(Your instructions): Where the line containing "Open the Yêu thích heart favorites" appears in the entries below, begin there and output every line through the last, exactly, minus the pictures.

Saved entries:
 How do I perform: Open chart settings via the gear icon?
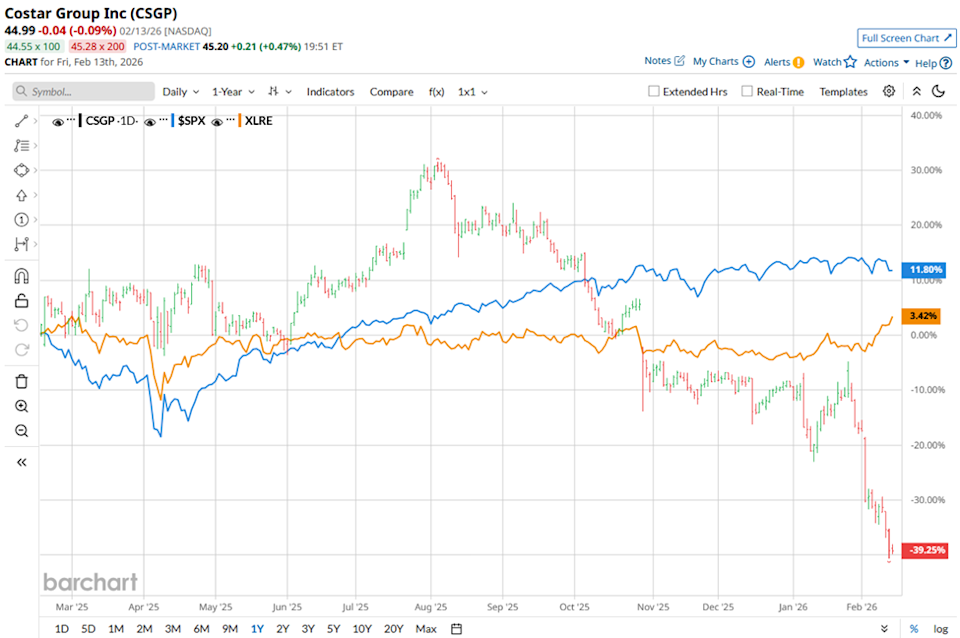(x=889, y=91)
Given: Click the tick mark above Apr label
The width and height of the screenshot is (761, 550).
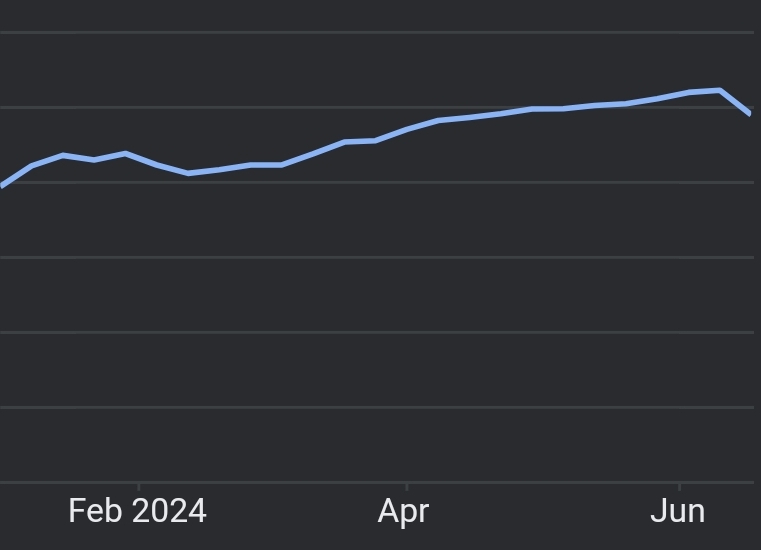Looking at the screenshot, I should [x=407, y=486].
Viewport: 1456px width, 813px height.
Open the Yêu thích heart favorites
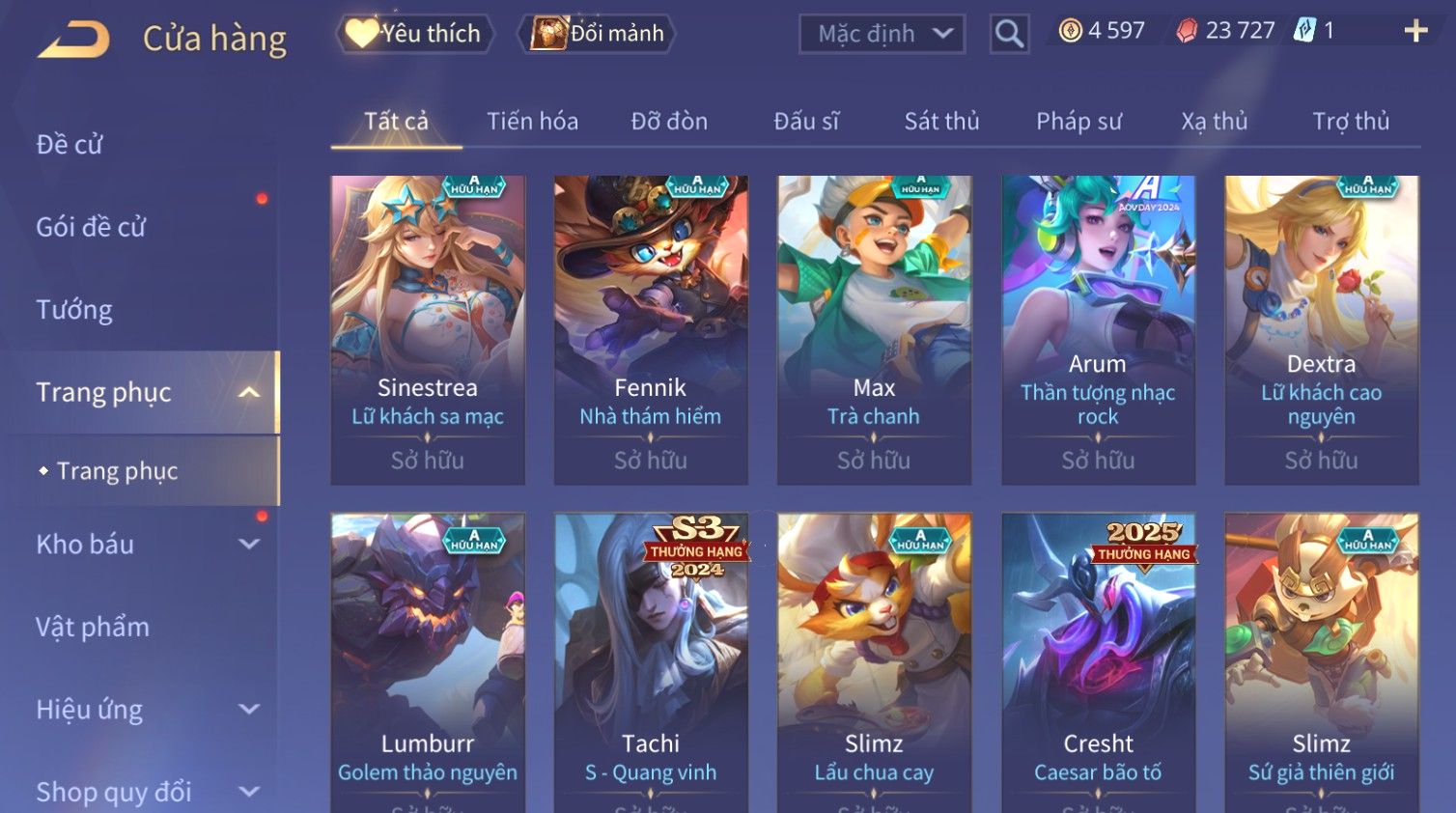[415, 34]
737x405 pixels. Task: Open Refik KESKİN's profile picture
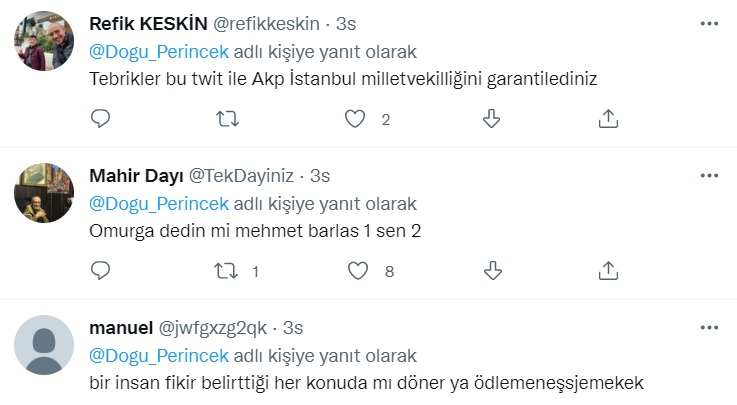coord(44,41)
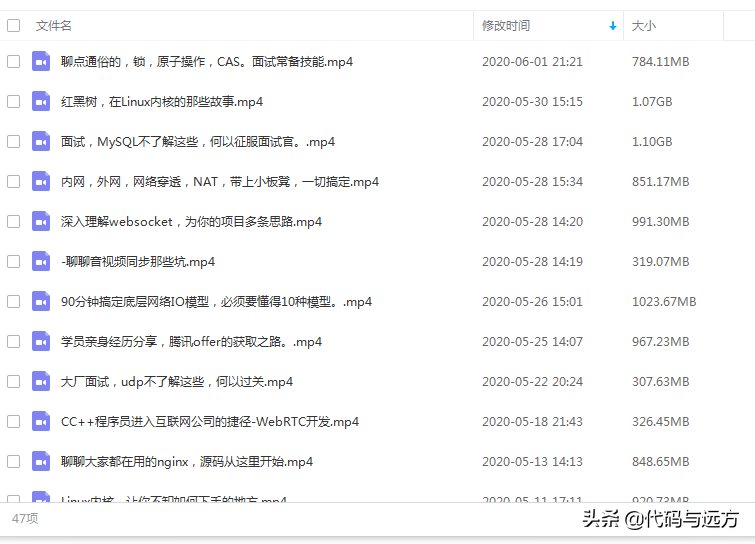This screenshot has width=755, height=544.
Task: Click video icon for 聊聊音视频同步 file
Action: (x=41, y=261)
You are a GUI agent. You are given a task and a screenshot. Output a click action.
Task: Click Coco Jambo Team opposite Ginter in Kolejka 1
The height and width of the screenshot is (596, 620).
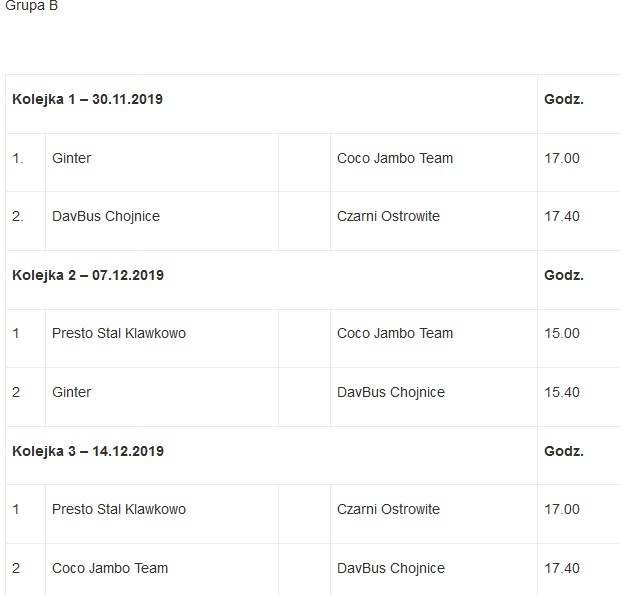395,158
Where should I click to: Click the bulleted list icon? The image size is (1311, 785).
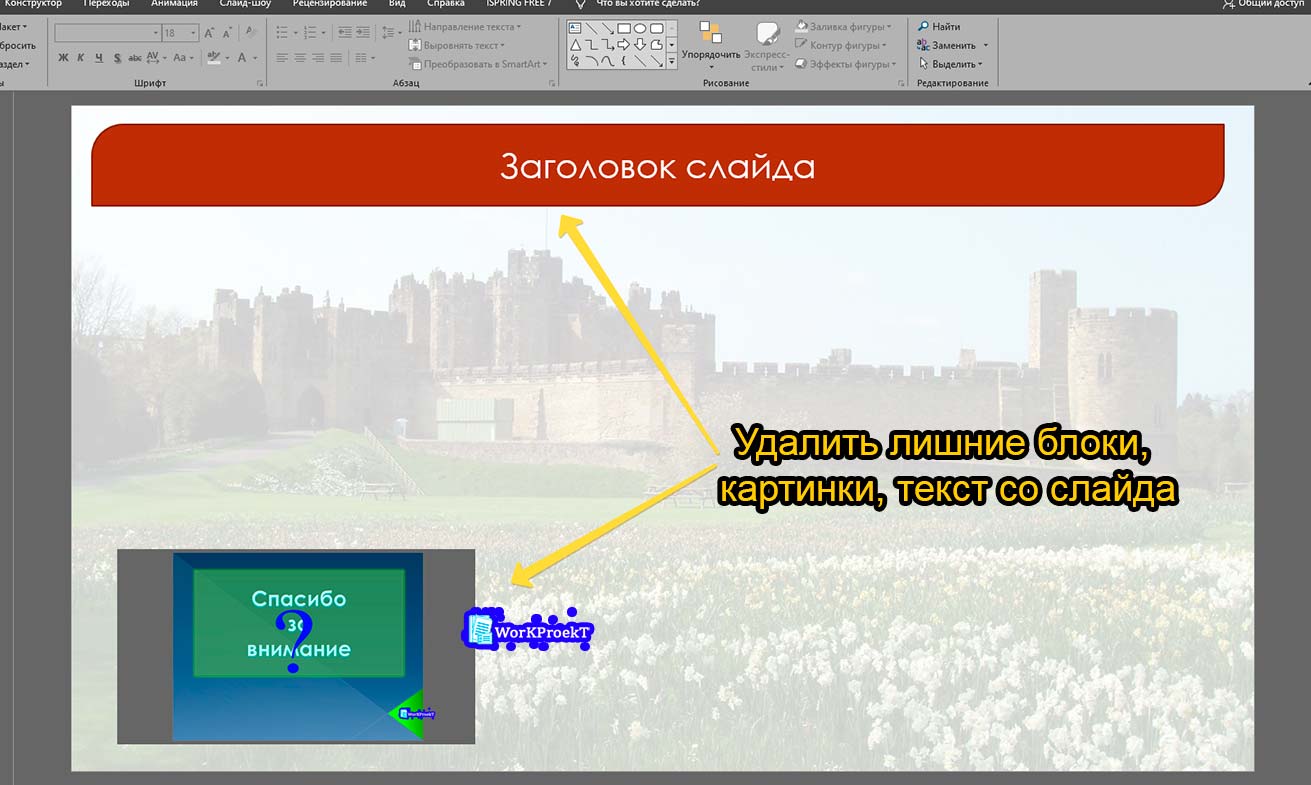point(282,33)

(Output of the exercise):
Open the Yêu thích heart favorites
[415, 34]
737x405 pixels. Task: Open Refik KESKİN's profile picture
coord(44,41)
This screenshot has width=755, height=544.
Task: Click video icon for 聊聊音视频同步 file
Action: (x=41, y=261)
You are a GUI agent. You are given a task and a screenshot. Output a click action.
Task: Click Coco Jambo Team opposite Ginter in Kolejka 1
The height and width of the screenshot is (596, 620).
395,158
Where should I click to: Click the bulleted list icon? The image size is (1311, 785).
point(282,33)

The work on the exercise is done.